- Material provided
******
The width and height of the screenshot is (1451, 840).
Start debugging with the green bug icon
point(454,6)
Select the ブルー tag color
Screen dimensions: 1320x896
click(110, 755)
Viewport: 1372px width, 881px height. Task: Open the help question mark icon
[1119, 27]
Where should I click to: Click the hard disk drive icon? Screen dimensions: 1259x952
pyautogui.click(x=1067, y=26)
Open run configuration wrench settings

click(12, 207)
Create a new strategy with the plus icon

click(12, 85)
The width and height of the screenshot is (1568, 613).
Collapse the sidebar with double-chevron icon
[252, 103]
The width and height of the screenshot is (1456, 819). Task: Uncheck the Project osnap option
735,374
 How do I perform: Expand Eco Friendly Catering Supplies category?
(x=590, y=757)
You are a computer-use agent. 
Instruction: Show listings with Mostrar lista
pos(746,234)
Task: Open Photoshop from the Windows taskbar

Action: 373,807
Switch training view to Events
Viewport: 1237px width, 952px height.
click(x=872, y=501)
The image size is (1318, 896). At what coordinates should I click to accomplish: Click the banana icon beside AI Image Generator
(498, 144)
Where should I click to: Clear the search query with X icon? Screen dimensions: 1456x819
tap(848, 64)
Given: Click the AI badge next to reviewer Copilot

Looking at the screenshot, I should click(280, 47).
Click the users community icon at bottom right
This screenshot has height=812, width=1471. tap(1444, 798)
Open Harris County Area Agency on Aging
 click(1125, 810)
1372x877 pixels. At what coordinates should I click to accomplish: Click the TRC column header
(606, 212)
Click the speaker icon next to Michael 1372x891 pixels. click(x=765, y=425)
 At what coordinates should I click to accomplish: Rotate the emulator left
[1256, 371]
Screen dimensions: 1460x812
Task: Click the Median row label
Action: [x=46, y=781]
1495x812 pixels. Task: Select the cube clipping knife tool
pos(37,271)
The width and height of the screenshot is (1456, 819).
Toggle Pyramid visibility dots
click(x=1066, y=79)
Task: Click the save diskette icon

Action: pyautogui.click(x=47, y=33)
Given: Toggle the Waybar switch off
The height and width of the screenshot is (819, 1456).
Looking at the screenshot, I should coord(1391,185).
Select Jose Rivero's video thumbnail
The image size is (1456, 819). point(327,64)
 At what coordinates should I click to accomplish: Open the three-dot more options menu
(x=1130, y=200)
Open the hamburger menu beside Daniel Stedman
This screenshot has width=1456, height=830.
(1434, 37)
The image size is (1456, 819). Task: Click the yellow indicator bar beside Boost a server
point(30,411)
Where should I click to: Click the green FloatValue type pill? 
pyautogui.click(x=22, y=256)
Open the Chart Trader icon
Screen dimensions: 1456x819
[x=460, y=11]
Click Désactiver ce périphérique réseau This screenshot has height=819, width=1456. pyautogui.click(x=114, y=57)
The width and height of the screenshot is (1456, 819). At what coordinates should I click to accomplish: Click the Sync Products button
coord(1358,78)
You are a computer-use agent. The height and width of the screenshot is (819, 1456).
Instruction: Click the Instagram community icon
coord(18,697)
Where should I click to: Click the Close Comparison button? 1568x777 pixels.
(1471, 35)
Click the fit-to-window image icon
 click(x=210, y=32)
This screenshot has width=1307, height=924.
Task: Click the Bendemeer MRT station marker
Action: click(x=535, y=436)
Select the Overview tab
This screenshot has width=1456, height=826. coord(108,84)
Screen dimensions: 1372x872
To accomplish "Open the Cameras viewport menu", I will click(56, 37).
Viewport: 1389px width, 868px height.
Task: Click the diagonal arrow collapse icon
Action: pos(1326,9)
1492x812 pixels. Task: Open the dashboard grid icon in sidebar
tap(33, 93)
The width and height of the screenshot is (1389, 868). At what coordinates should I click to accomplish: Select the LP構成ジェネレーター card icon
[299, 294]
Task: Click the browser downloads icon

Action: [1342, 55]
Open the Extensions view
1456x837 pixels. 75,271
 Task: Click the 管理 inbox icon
******
- Work required
Which lines above contain the word "computer"? Show each of them.

- Result
You are a computer-use agent. 
You are a computer-use agent. The height and width of the screenshot is (819, 1456).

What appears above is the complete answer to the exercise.